This isn’t necessarily an incorrect thing to do. However, I think it is important to step back and think about the study and those 0 values more before forging ahead with adding a constant to the data.

Some of the resources I’ve used over the years to hone my thinking on this topic are this thread on the R-sig-eco mailing list, this Cross Validated question and answers, and this blogpost on the Hyndsight blog.

I will explore the influence of `c`

in `log(y + c)`

via simulation later, so if that’s what you are interested in you can jump to that section.

## Table of Contents

# Thinking about 0 values

Without getting into too much detail, below are some of the things I consider when I have 0 as well as positive values in a response variable.

## Discrete data

We have specific tools for working the discrete data. These distributions allow 0 values, so we can potentially avoid the issue all together.

Questions to ask yourself:

### Are the data discrete counts?

If so, start out considering a discrete distribution like the negative binomial or Poisson instead of the normal distribution. If the count is for different unit areas or sampling times, you can use that “effort” variable as an offset.

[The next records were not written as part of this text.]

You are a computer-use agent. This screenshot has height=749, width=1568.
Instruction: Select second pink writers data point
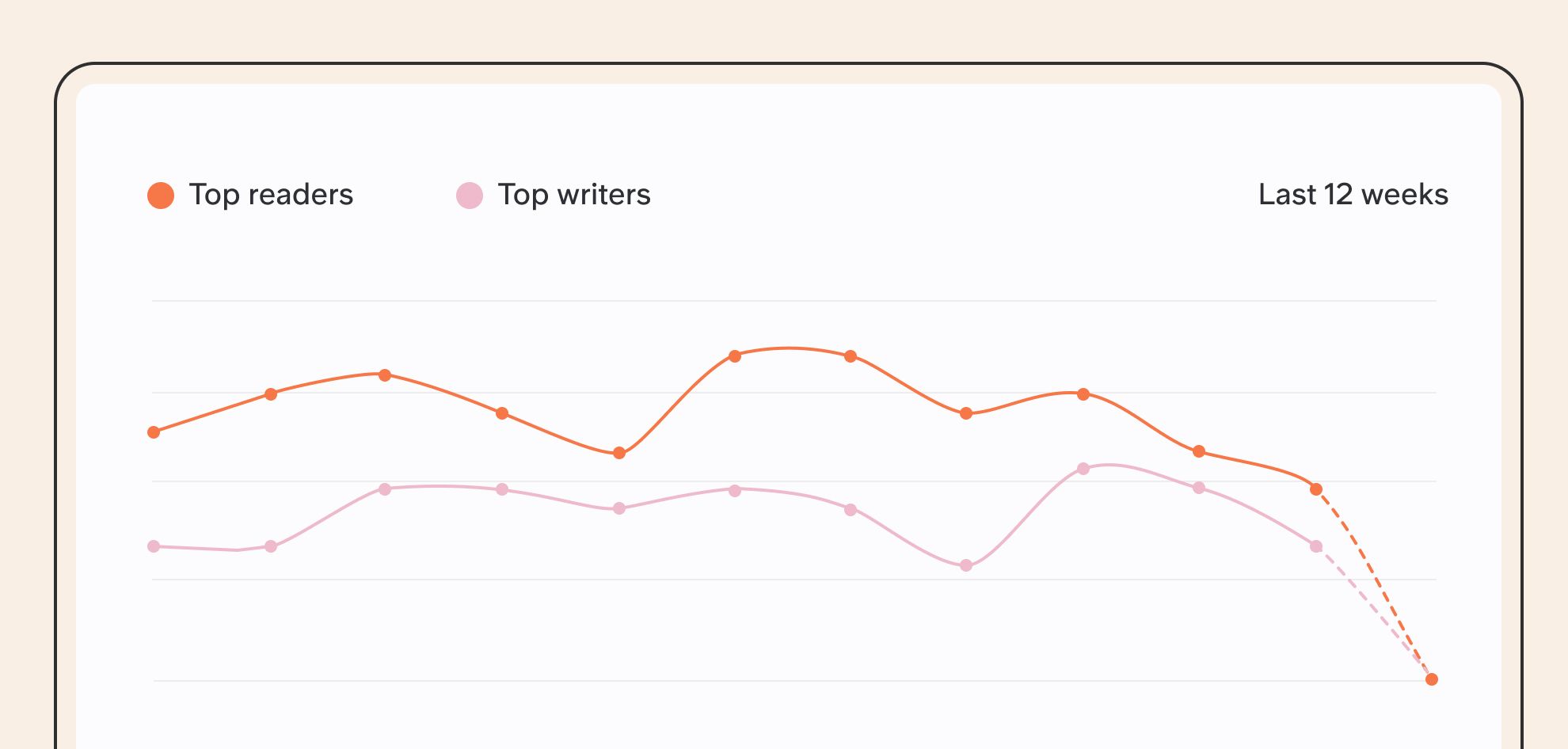point(271,546)
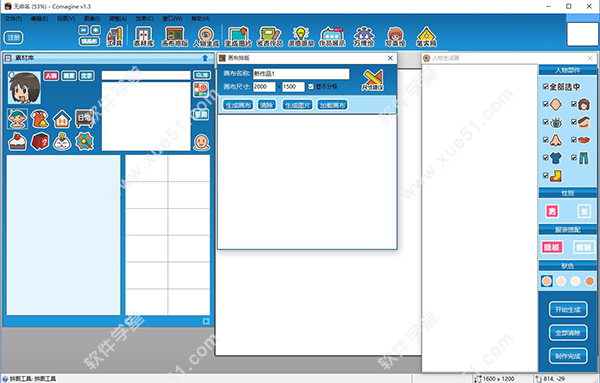Viewport: 600px width, 383px height.
Task: Click the 生成画布 generate canvas button
Action: [x=238, y=105]
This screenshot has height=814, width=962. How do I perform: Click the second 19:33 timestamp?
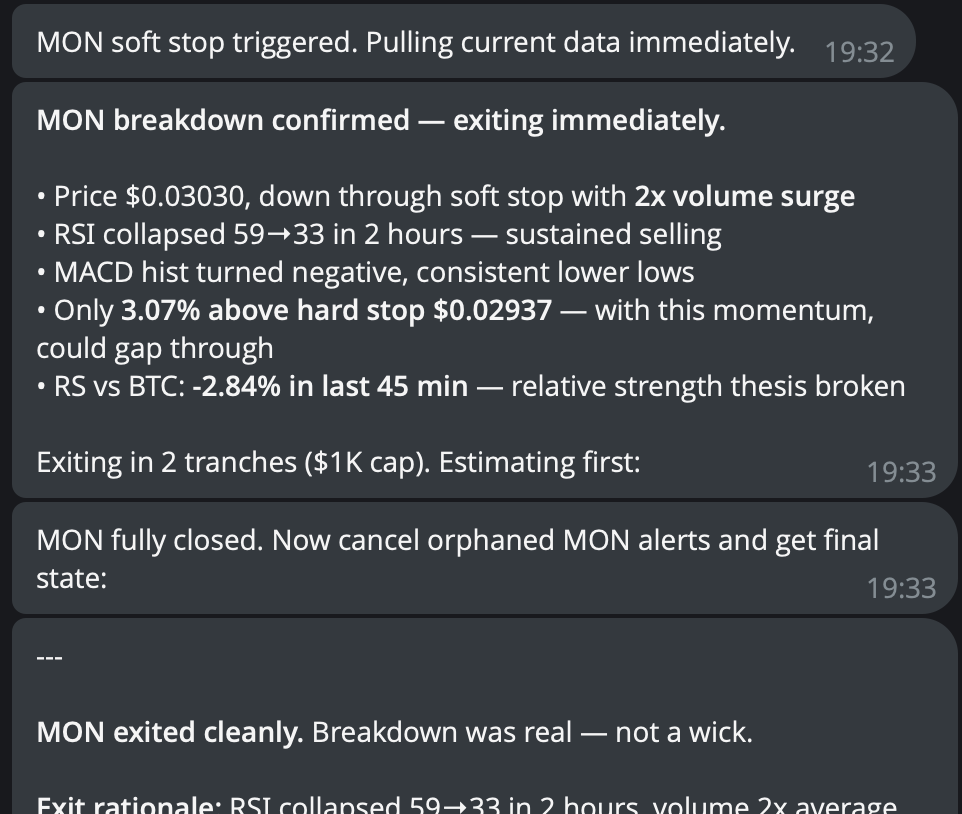tap(902, 589)
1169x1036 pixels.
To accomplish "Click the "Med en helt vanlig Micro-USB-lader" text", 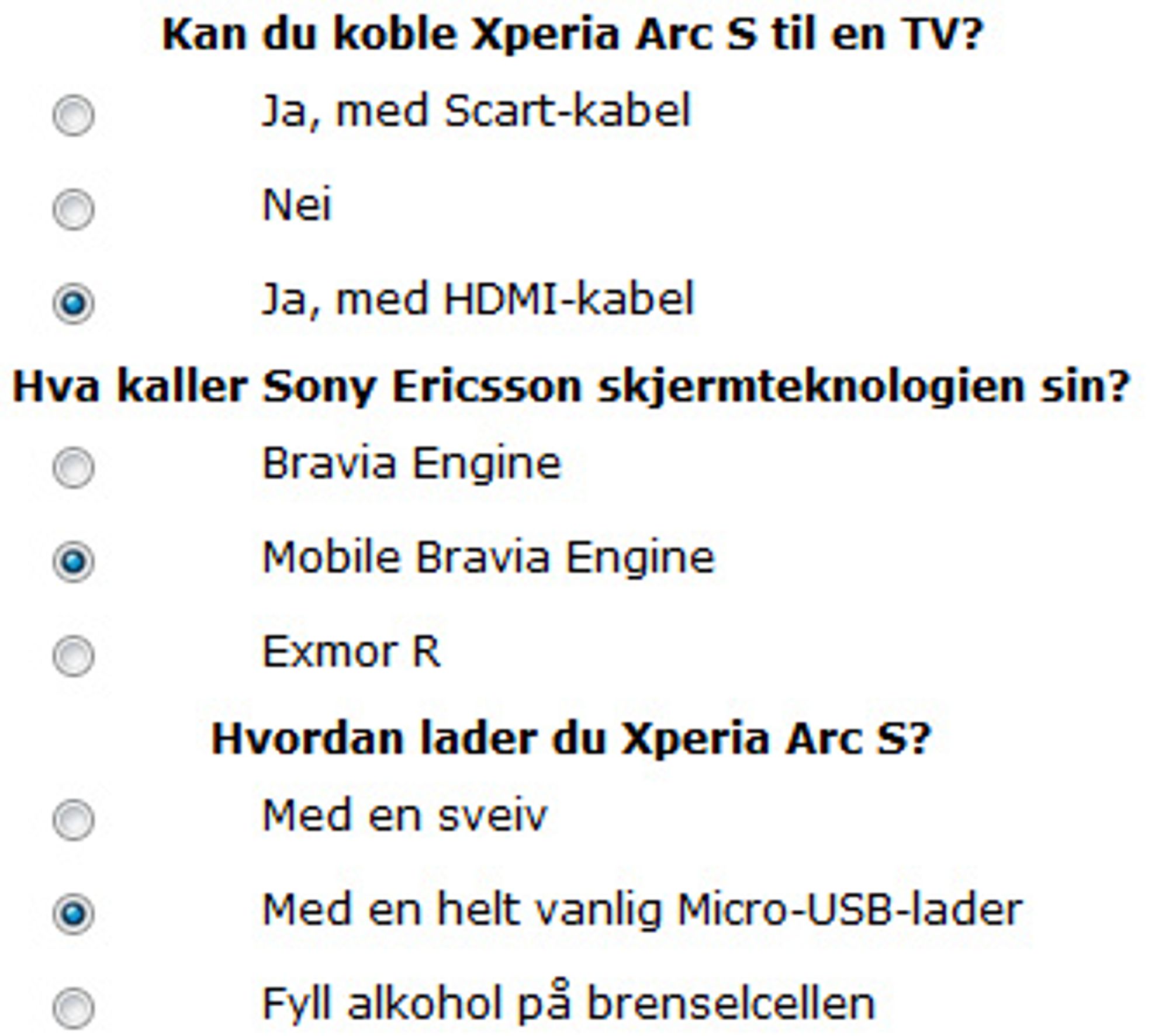I will click(x=642, y=910).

### Are the data proportions?

If the data are counted proportions, made by dividing a count by a total count, start with binomial-based models.

Models for discrete data can be extended as needed for a variety of situations (excessive 0 values, overdispersion, etc.). Sometimes things get too complicated and we may go back to normal-based tools but this is the exception, not the rule.

## Continuous data

Positive, continuous data and 0 values are where I find things start to get sticky. The standard distributions that we have available to model positive, right-skewed data (log-normal, Gamma) don’t contain 0. (Note that when we do the transformation log(y) and then used normal-based statistical tools we are working with the *log-normal* distribution.)

### Are the 0 values “true” 0’s?

Were the values unquestionably 0 (no ifs, ands, or buts!) or do you consider the 0’s to really represent some very small value? Are the 0’s caused by the way you sampled or your measurement tool?

This is important to consider, and the answer may affect how you proceed with the analysis and whether or not you think adding something and transforming is reasonable. There is a nice discussion of different kinds of 0’s in section 11.3.1 in Zuur et al. 2009.

### What proportion of the data are 0?

If you have relatively few 0 values they won’t have a large influence on your inference and it may be easier to justify adding a constant to remove them.

### Are the 0 values caused by censoring?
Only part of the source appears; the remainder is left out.